Disclaimer: La gran mayoría de personajes y lugares le pertenecen a Akira Toriyama, creador de este increíble anime. Los nuevos personajes que aparecen son de mi autoría. Las frases en cursiva representan el pensamiento de los personajes.


PRIMOGÉNITO

Infancia de cuartel

La temporada seca comenzaba en el sector norte de Plant. Durante tres semanas, los fuertes vientos habían bloqueado el comercio con la frontera Norte/Sur, obligando al último pueblo a cazar los pocos animales que encontraban en el desértico paraje que los rodeaba. Nada del otro mundo, para seres fríos y salvajes provistos de un instinto asesino por excelencia.

Decenas de machos saiyajin regresaban a las aldeas, trayendo consigo un contingente de animales muertos… que a sus ojos sólo era basura, comparado al enorme banquete que solían consumir. Los más débiles recogían las sobras de aquella cacería y a menudo peleaban entre ellos para guardarse, aunque sea, el muslo de un reptil pequeño y desabrido.

No había nada peor para los Saiyajin, fuera de una vida sin peleas, que el hambre. Y conforme veían las cosas, aquel mal prometía extenderse por más tiempo.

—¡Dame eso! —una niña gritó furiosa, resistiéndose a dejar que otro le quitara un jugoso pedazo de carne.

—¡Suéltalo! —la empujó con gran violencia, haciéndola rebotar contra una roca— Sólo hay carne para los más fuertes…

El infante ganador mascó un gran trozo de su trofeo y le dio la espalda con un gesto de seguridad. Mientras tanto, algunos guerreros lo vieron marcharse sin atender los quejidos de la niña hambrienta.

—Es demasiado fuerte.

—¿Qué esperabas? —se burló un anciano robusto— En algo debió salir a su padre, si es que logran reconocerlo. Vamos o se llevarán todo —desestimó la pelea, retornando con su compañero a la provisión de carne.
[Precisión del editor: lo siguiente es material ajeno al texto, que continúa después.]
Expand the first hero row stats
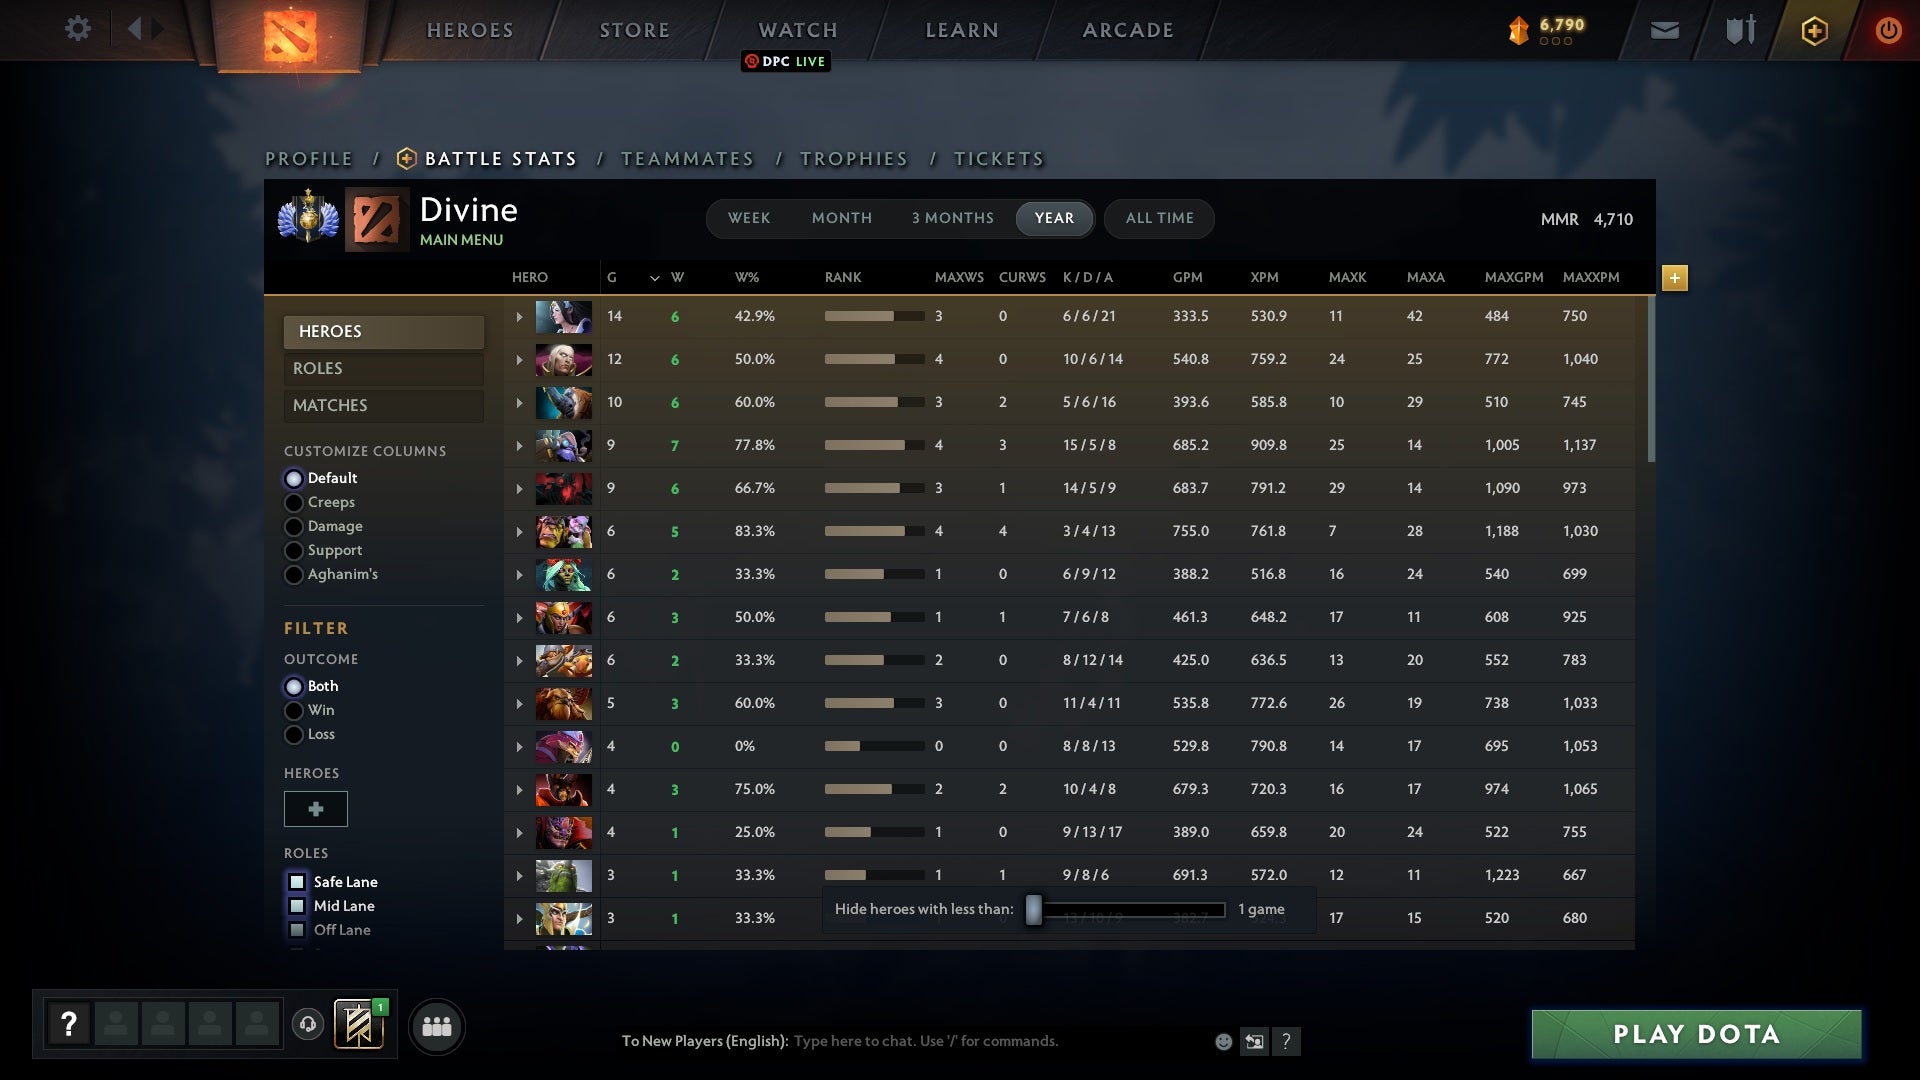The height and width of the screenshot is (1080, 1920). coord(519,315)
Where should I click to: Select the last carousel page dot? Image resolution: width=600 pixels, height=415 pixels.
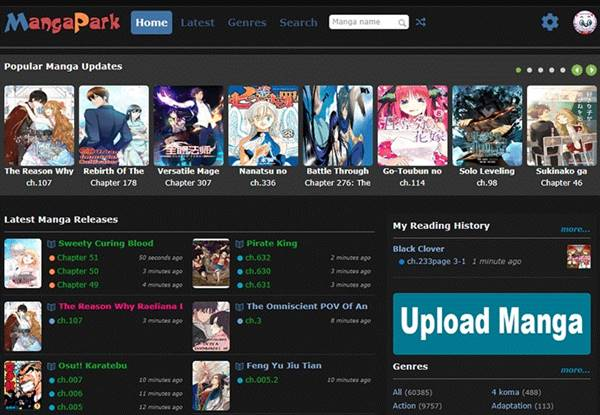point(564,70)
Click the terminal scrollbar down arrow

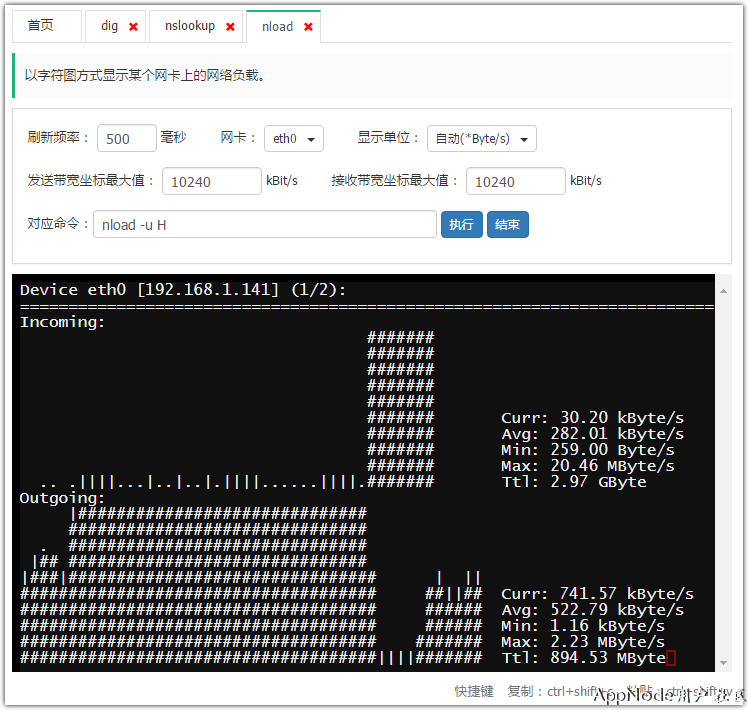point(722,663)
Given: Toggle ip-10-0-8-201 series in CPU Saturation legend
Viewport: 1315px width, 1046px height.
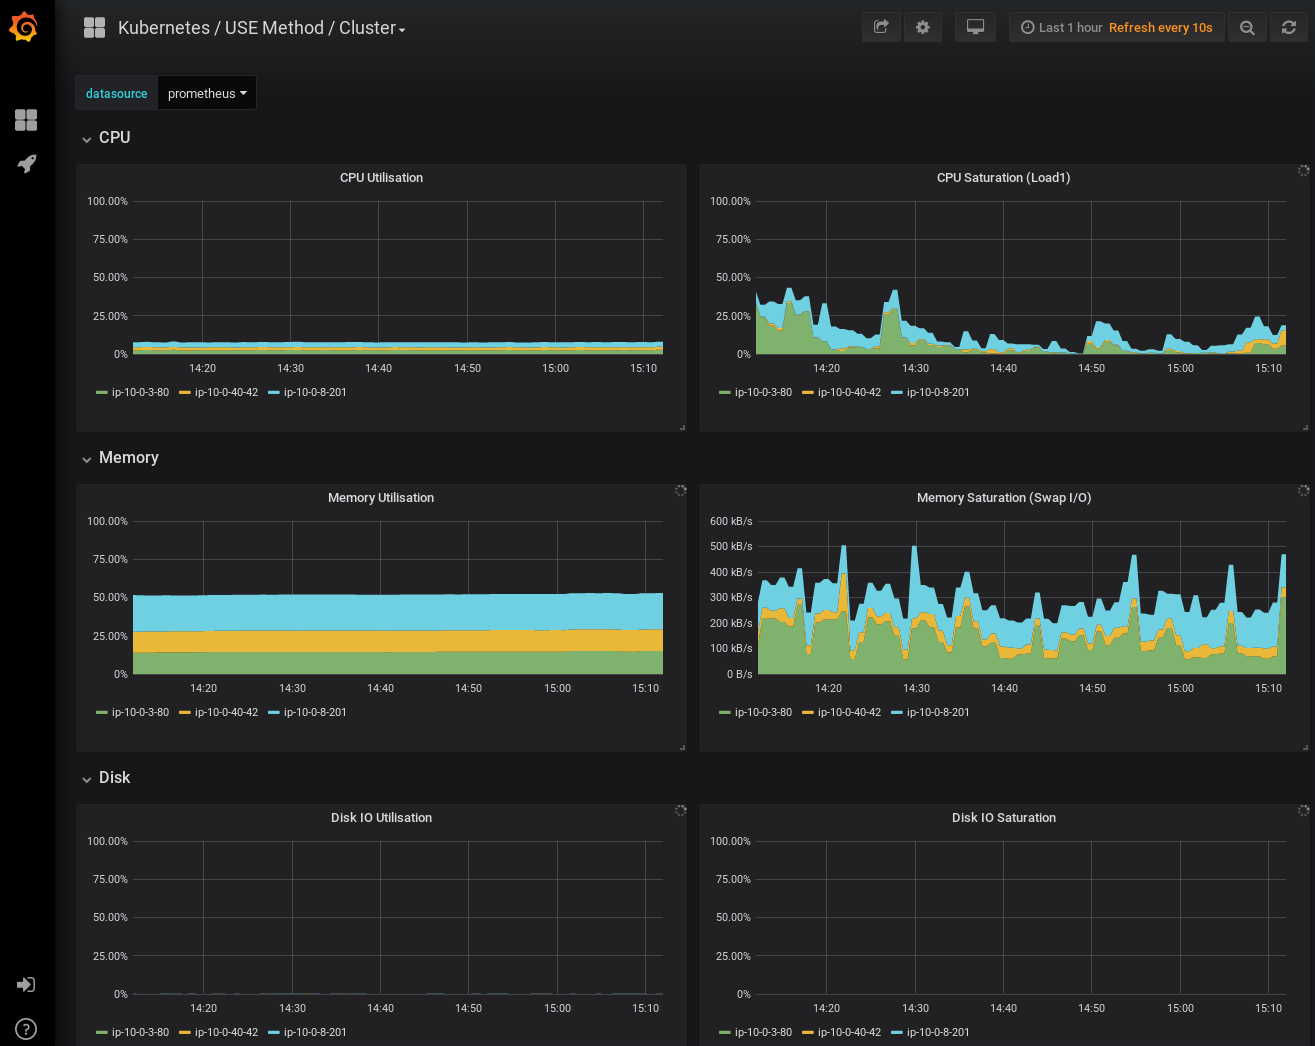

Así resultaba ser. Con apenas cinco años, Daiko era considerado el niño más fuerte entre los semejantes de su edad. Uno muy astuto… y solitario. Poca distancia había entre el gentío y su casa. Sin mostrar la agitación por su última pelea, el hijo de Vegeta ingresó por un gran hoyo que daba a la rústica sala de su hogar.

—¡Lo conseguí! —anunció, enseñando la carne arrebatada.

—Bien hecho, Daiko —lo felicitó su abuela Kendo—. Ponlo en ese pilar, donde dejé los rastreadores.

—Está bien.

—Pero lejos de la ventana —su madre Shida entró al lugar, luciendo un aspecto más maduro—. No quiero que nos vuelvan a quitar la comida como ayer.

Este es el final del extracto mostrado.